Autor de canciones muy conocidas como ‘Al alba’, ‘Una de dos’, ‘Rosas en el mar’, ‘De alguna manera’, ‘Pongamos que hablo de Joaquín’, ‘Alevosía’, ‘Anda’ o ‘Mojándolo todo’, entre otras muchas, dio el salto definitivo hacia la popularidad cuando en 1978 grabó ‘Albanta’, disco que lleva el nombre de un país imaginario inventado por su hijo Pablo. El álbum, su trabajo más rockero, incluyó ‘Al alba’, la canción más emblemática de toda su carrera musical, dedicada a las víctimas fusiladas en las postrimerías del franquismo. Tras la canción se escondía todo un alegato contra la pena de muerte; la letra es una proclama a la libertad.

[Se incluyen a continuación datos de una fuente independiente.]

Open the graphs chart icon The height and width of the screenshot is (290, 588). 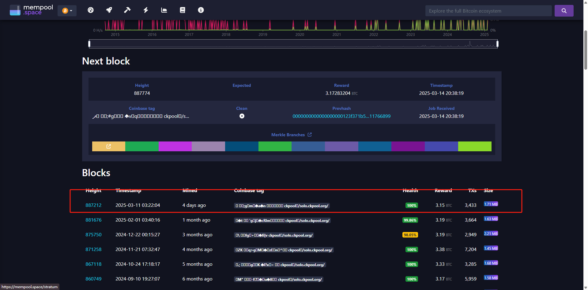click(x=164, y=10)
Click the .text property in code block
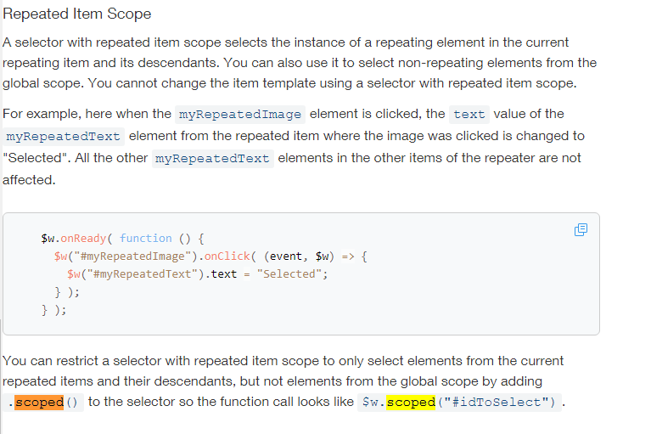This screenshot has width=651, height=434. (222, 274)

Cantó junto a Joan Manuel Serrat, Joaquín Sabina, Nueva Trova Cubana (Pablo Milanés, Silvio Rodríguez, Amaury Pérez), con Suburbano (Luis Mendo, Bernardo Fuster), entre otros. Sus canciones interpretó él mismo sobre los escenarios, pero también escribió temas para muchos otros: Massiel (Rosas en el Mar), Marisol (La vida al pasar), Rosa León, Silvio Rodríguez (Mano a mano, 1993), Ana Belén o Mari Trini (El alma no venderé, No sé qué pasará). Más recientemente, había realizado incursiones en géneros musicales muy alejados de la canción de autor, colaborando con el rapero Haze (Juego de niños, 2008) y repitiendo la experiencia un año después con El Chojin (Ríe cuando puedas, llora cuando lo necesites, 2009).

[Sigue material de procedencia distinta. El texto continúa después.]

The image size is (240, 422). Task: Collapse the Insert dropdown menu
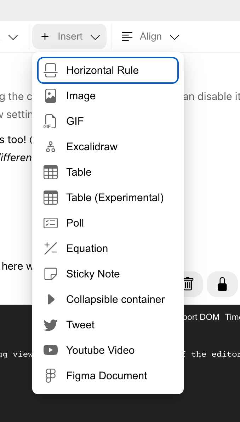pos(69,36)
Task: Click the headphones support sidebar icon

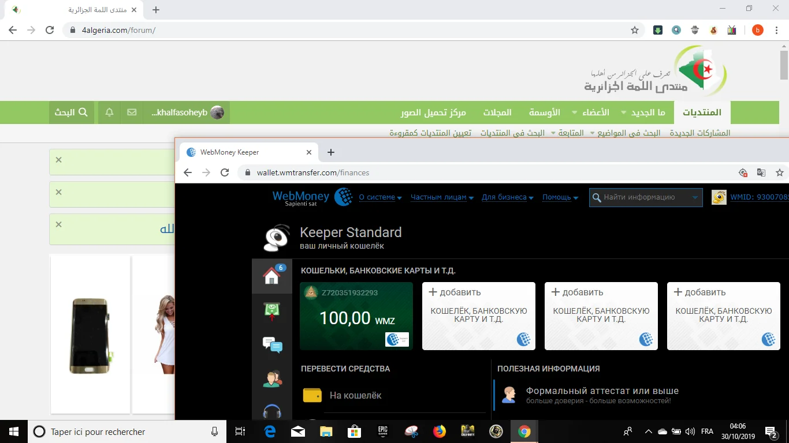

Su labor musical también le llevó a componer la banda sonora de varias películas dirigidas por Jaime Chávarri o Antonio Jiménez Rico. Aunque de su incursión en el cine, destaca de un modo especial la dirección de su trabajo ‘Un perro llamado dolor’ (2001), un largo de animación intimista en la que Aute trabajó durante casi cinco años (casi 4.000 dibujos a lápiz). Se convirtió así en una leyenda de la música hecha en España, un cantautor de culto con una carrera plagada de composiciones inolvidables. Fue un artista en el más amplio sentido de la palabra, con una de las trayectorias más productivas y valiosas que ha dado la música de nuestro país.

Miembro de la SGAE desde 1967 y con 560 obras registradas a lo largo de su vida, dio rienda suelta a su creatividad no solo en la letra de sus canciones o en sus películas sino también en los cuadros que pintaba, las esculturas que modelaba o los poemas que escribía.

Su salud se había resentido considerablemente desde que en agosto de 2016 sufriera un infarto. Tras varios meses muy grave, recuperó la conciencia y desde su casa luchó con gran valentía por reponerse. Pero finalmente murió en Madrid a los 76 años, el 4 de abril de 2020, tras cinco décadas sobre los escenarios.